Agreed. That's why I put one single 0-60 in there. The problem with simulated cycles is that they are both complex to operate and still don't give tell you anything useful-there are just too many variables-which is why i think simulated cycles should be scrapped altogether. If you look at the urban section of the NEDC, there are a lot of gentle accelerations, followed by gentle decelerations to a complete halt. A good driver can largely avoid completely stopping-even in urban conditions-by anticipating the road ahead.

I'm not really interested in the aggregate fuel consumption of say ten 0-30mph-0 cycles because the figure is more dependant on the cycle than the car.

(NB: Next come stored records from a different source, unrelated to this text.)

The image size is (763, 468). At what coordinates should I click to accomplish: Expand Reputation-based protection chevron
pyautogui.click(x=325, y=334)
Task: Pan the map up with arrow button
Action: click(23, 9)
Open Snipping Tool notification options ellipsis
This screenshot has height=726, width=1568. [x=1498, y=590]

The beauty of measuring consumption at a steady speed is that it gives you a number which is meaningful-and useful in the real world. It is also much harder to massage fuel consumption at a higher speed.

There is a definite need for a proper cold start-both emissions and fuel economy plummet when the engine is very cold. A 20-25C cold start is warmer than 90% of the cold starts that your average driver will encounter.

I would also argue that there is a need for a full throttle acceleration event so we stop kidding ourselves that cars only produce 0.05g/km of particulate matter or whatever the Euro V figure is. Petrol engines (especially turbos) run rich at WOT and this is never encountered in the NEDC. Diesel engines shut off EGR at full load and NOx levels rocket.

any - 'copycat' fuel economy register - sb10

The problem with that is manufacturers may not sell a car as easy giving true figures,so I cant see them altering the system they use,as good as it sounds

any - 'copycat' fuel economy register - unthrottled

That's not fair on the OEMs. The test cycle is mandated by EU law-set by politicians. A lot of OEMs saw how hopelessly flawed the legislation was-particularly with respect to the banding of CO2 tax brackets as oposed to a sliding scale. This was always going to encourage cycle tuning. The politicians interferred with something they did not understand and the blame lies entirely with them.

any - 'copycat' fuel economy register - colinh

The website has been in use since July 2008

any - 'copycat' fuel economy register - Dutchie The official figures test.Best i've got from the Focus 1.6 TDCI =54.4 miles to the Gallon.As said before car manufactures will be reluctant to change the system which suit them.